##### SOURCE DOCUMENT
J.B.S. Haldane famously said that God had "an inordinate fondness for beetles" (24), but I can't say I've always been of God's opinion. I was scared to death of beetles when I was a little kid. That's if I knew they were beetles. Ladybugs are beetles, but nobody told me that at the time, and some people even called them ladybirds, which made them seem like tiny First Ladies. I liked ladybirds. Every other beetle terrified me.

As Adam Dodd notes, following Haldane and many another naturalist, this means that I was frightened of a substantial portion of the species on Earth. In the last 70 years, says Dodd in his new Reaktion Animal book Beetle,

around 130,000 more beetle species have been described – an average of five a day, every day – and the number continues to climb. (101)
When you consider that 220,000 beetle species were known 70 years ago, that's a lot of beetle species.

Of course, most people run together beetles and bugs. I went to Wikipedia to look up the difference, only to find that a crucial explanatory link on the page about bugs went to information about beetles. I fixed the link but came away only partially enlightened. Dodd himself isn't very helpful on the taxonomic place of beetles within the insect world. But that's perhaps because beetles themselves are hugely diverse, and the scope of a small book doesn't allow for even introductory taxonomy.
##########
Copy out the beetle passage above word for word, in full.
##### SUPPLIED ENTRIES
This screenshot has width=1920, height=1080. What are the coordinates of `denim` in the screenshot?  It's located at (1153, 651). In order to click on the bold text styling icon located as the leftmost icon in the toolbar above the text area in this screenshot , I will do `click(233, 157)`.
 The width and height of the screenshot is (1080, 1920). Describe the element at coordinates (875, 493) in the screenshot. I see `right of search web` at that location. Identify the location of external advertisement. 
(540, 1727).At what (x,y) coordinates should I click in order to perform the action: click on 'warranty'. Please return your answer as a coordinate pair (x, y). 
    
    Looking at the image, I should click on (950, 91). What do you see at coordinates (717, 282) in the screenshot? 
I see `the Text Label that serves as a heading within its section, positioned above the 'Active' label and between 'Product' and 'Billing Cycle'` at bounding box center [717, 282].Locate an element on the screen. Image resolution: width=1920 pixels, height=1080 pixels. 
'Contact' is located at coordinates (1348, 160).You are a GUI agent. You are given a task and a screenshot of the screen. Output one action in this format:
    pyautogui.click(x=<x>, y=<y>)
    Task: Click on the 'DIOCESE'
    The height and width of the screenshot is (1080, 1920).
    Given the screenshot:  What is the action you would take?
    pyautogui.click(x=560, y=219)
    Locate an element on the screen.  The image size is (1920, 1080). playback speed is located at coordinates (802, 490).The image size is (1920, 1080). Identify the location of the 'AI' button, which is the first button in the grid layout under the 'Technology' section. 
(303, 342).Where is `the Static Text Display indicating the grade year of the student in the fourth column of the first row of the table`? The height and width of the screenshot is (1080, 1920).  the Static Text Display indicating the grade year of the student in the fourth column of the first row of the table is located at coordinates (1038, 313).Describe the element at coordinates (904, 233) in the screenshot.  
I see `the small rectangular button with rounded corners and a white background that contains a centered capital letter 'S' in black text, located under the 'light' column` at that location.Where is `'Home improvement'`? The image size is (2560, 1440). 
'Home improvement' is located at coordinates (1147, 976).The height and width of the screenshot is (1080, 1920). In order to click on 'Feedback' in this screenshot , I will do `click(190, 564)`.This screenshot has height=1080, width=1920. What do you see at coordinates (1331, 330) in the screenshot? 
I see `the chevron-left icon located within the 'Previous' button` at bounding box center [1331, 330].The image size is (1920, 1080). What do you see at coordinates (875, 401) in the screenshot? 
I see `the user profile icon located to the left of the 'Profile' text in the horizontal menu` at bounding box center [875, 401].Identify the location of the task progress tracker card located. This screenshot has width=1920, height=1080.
##########
## CORRECT RESULT
J.B.S. Haldane famously said that God had "an inordinate fondness for beetles" (24), but I can't say I've always been of God's opinion. I was scared to death of beetles when I was a little kid. That's if I knew they were beetles. Ladybugs are beetles, but nobody told me that at the time, and some people even called them ladybirds, which made them seem like tiny First Ladies. I liked ladybirds. Every other beetle terrified me.

As Adam Dodd notes, following Haldane and many another naturalist, this means that I was frightened of a substantial portion of the species on Earth. In the last 70 years, says Dodd in his new Reaktion Animal book Beetle,

around 130,000 more beetle species have been described – an average of five a day, every day – and the number continues to climb. (101)
When you consider that 220,000 beetle species were known 70 years ago, that's a lot of beetle species.

Of course, most people run together beetles and bugs. I went to Wikipedia to look up the difference, only to find that a crucial explanatory link on the page about bugs went to information about beetles. I fixed the link but came away only partially enlightened. Dodd himself isn't very helpful on the taxonomic place of beetles within the insect world. But that's perhaps because beetles themselves are hugely diverse, and the scope of a small book doesn't allow for even introductory taxonomy.